_Erforderliche Schritte_
**A)** Zitiere aus dem Forenauszug über die Talentänderungen in Cataclysm die Passage, die mit „Wir verstehen, dass“ beginnt und mit „euer konstruktives Feedback.“ endet, Wort für Wort.
**B)** Schreibe den Forenauszug über die Talentänderungen in Cataclysm im Anschluss an seinen letzten Satz weiter.

*** Textauszug ***

Wir verstehen, dass es sich hierbei um tiefgreifende Änderungen handelt und arbeiten selbst noch daran die Details zu festigen. Dennoch sind wir der Meinung, dass diese Änderungen unsere ursprünglichen Zielen für das Design der Klassen in Cataclysm besser erfüllen und wir sind fest davon überzeugt, damit eine bessere Spielerfahrung bieten zu können. Wir freuen uns auf euer konstruktives Feedback.


----------



## No_ones (7. Juli 2010)

und was wird aus den talentbäumen der beta ? warum werden erst talentbäume von blizzard der klassen veröffentlicht dann allerdings wieder durch dieses neue system ersetzt?


----------



## MagicMastr (7. Juli 2010)

No_ones schrieb:


> das klinkt iwie ein bisschen komisch ? also gibt es sowas wie "titanengriff" etc vom krieger nicht mehr ? oder wie soll ich das verstehen?



nein.. nur die "erhöht ap um 10%" talente usw. fallen weg...

*** Verfügbare Daten ***

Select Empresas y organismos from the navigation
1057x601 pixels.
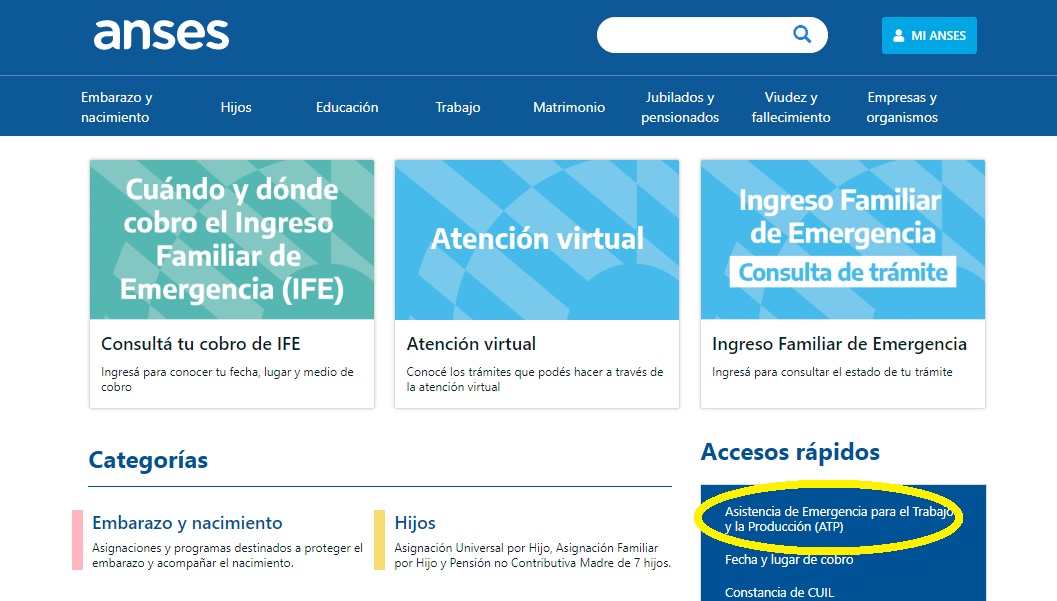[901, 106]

***

_Erwartete Ergebnisse_
**A)**
Wir verstehen, dass es sich hierbei um tiefgreifende Änderungen handelt und arbeiten selbst noch daran die Details zu festigen. Dennoch sind wir der Meinung, dass diese Änderungen unsere ursprünglichen Zielen für das Design der Klassen in Cataclysm besser erfüllen und wir sind fest davon überzeugt, damit eine bessere Spielerfahrung bieten zu können. Wir freuen uns auf euer konstruktives Feedback.

**B)**
edit: war zuspär, hat schon wer geschreiben.

ich finds genial, endlich wird mal aufgeräumt...

wenn das aber wegfällt, hat mein retri rur noch 3 talente *hust*

naja mal abwarten


----------



## Kryo00 (7. Juli 2010)

mh wird bestimmt interresant wenn die Talent Bäume kleiner werden, aber welche Fähigkeiten werden dann entfernt? Bin mal gespannt wenn die raus kommen.


----------



## PiRho (7. Juli 2010)

Ich frage mich, warum Blizzard nochmal einiges Verändern will. Die Talentbäume wurden mit den neuen Skillvarianten veröffentlich. Ich glaube nicht, dass der Satz, dass die Werte sich noch ändern könnten, so drastisch ausfällt. Die Änderung wäre falsch und langweilig. Hoffentlich bleibt das nur ein schlechter Traum.


----------



## White_Sky (7. Juli 2010)

Klingt doch pervers 


			Dieser Inhalt steht nur eingeloggten Mitgliedern zur Verfügung.


----------



## Petersburg (7. Juli 2010)

Hört sich so an als würde Cata die Usk von WoW auf 6 Herabsetzen, alles wird vereinfacht -.-


----------



## pirmin93 (7. Juli 2010)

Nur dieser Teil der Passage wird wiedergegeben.